NB: Let me give you some examples Michael. I think it is all around us, it’s not just the Silicon Valley companies that are in AI now, so — let me start with banks. You know, we’re all customers of banks, and many of us are shareholders in banks, and as you know, banks are in the business of lending money. But they’re also in the business of managing risk. So this is the business that they’re in, and to optimize their profitability and performance, they have a ton of data. Lots of data on us, on our transactions, on our business, on our activities – and they’re mining it. And so they’re looking at that data to minimize the risk and maximize returns. So they’re optimizing and doing it very well. But if you ask a C-level on what’s important to a bank — they would say banks trade on trust. And so, are there risks in using AI? There are. And do people know how their data is being used? And is it being used in a way that they didn’t consent to? Are there privacy issues? Is there bias in that algorithm that decided not to give me a loan? So there are concerns. Banks need to make sure that they put those guardrails on.
There are other examples — like facial recognition. Today, the police and RCMP and border security may want to use technology for safety, and managing criminal activity, but to companies that are using facial recognition and developing it — where’s that data going? The legislation’s not keeping up with it. So there’s good value to organizations, to society, for AI, and people are using it now. But we certainly have to consider the governance aspects as well.
MK: So do you have any other just tantamount examples that you want to bring up?

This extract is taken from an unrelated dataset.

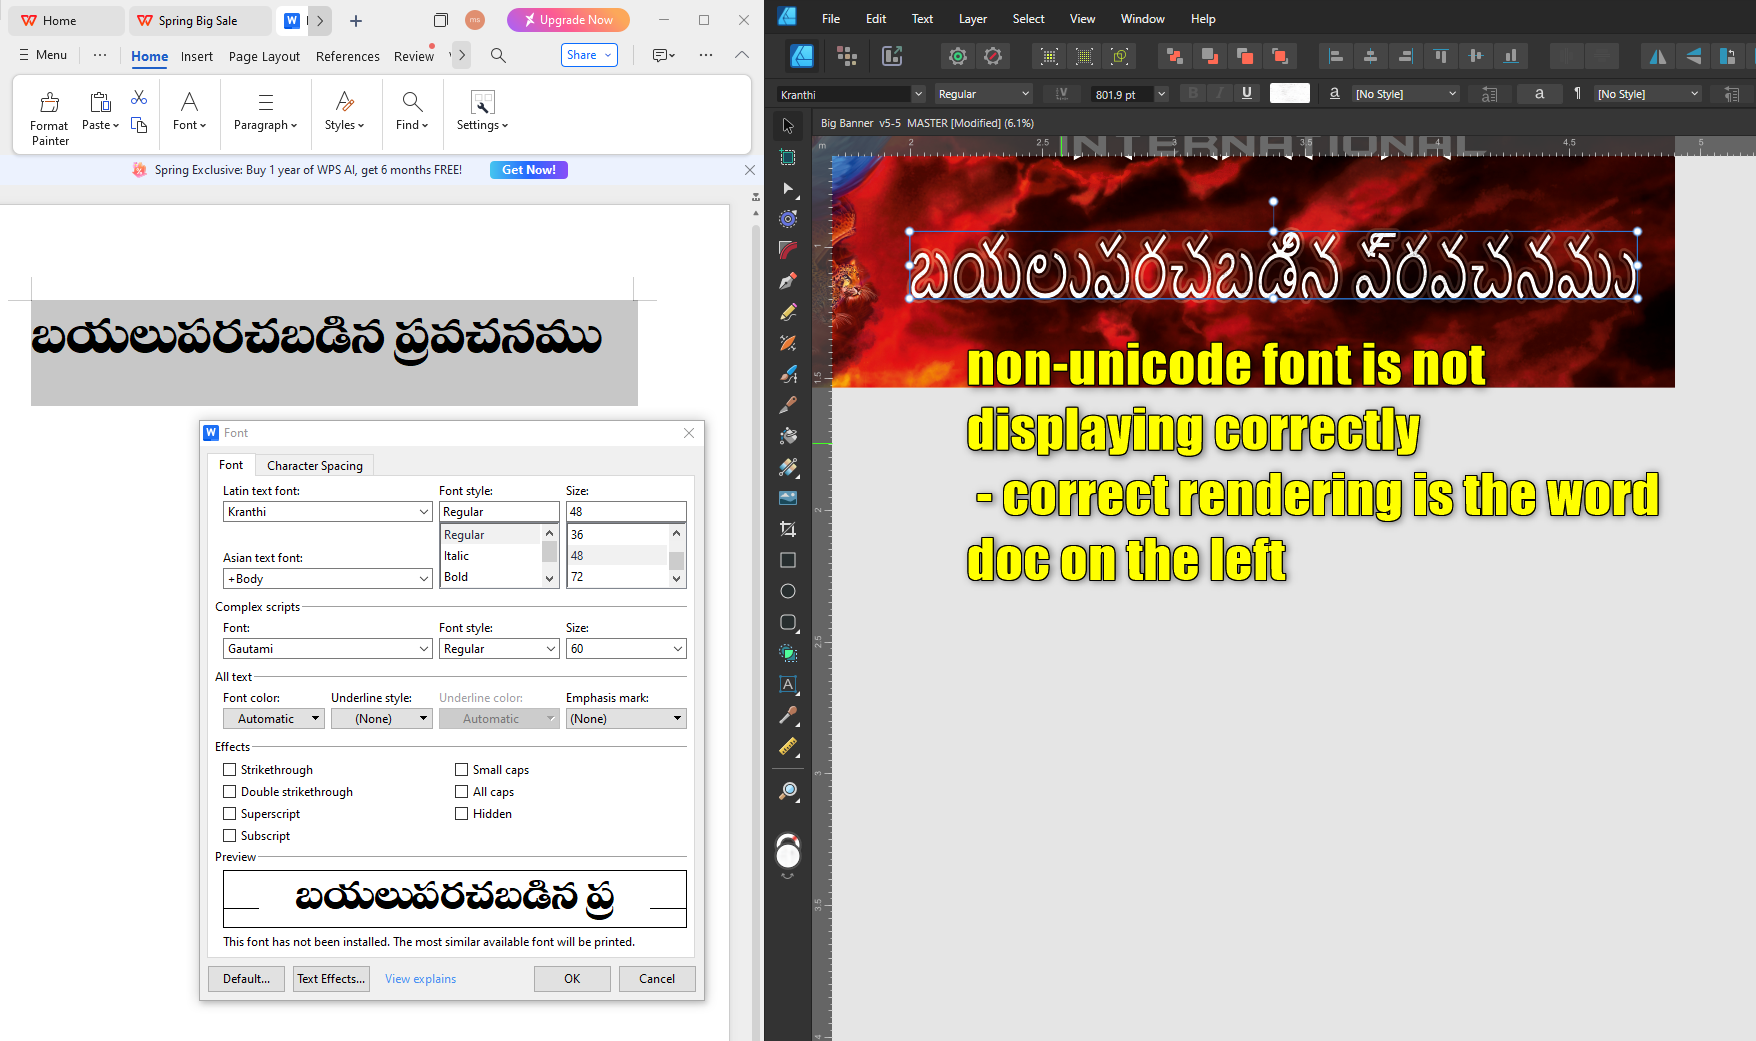This screenshot has height=1041, width=1756.
Task: Click the Text Effects button
Action: click(x=331, y=978)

NB: Yeah, I think another one that we all can relate to is our car. I mean, we all probably, most of us, pride ourselves in being good drivers, but what about machines? What about autonomous vehicles? I mean, the good news is that machines don’t drink and drive, so you know, arguably, we’ll be safer with autonomous vehicles. But what about those winters, and black ice? Would you trust the vehicle to make the right decisions? And the question of autonomous vehicles is not in the future, we have self-steering cars now. Are we going to trust autonomous vehicles, and in what contexts? So these are here-and-now experiences that we’re living as consumers, but our organizations are dealing with it right now, and there’s opportunity to, again, improve profitability, improve the value of your balance sheet and the intangibles of data as an asset. But making sure you put those guardrails on is also really important.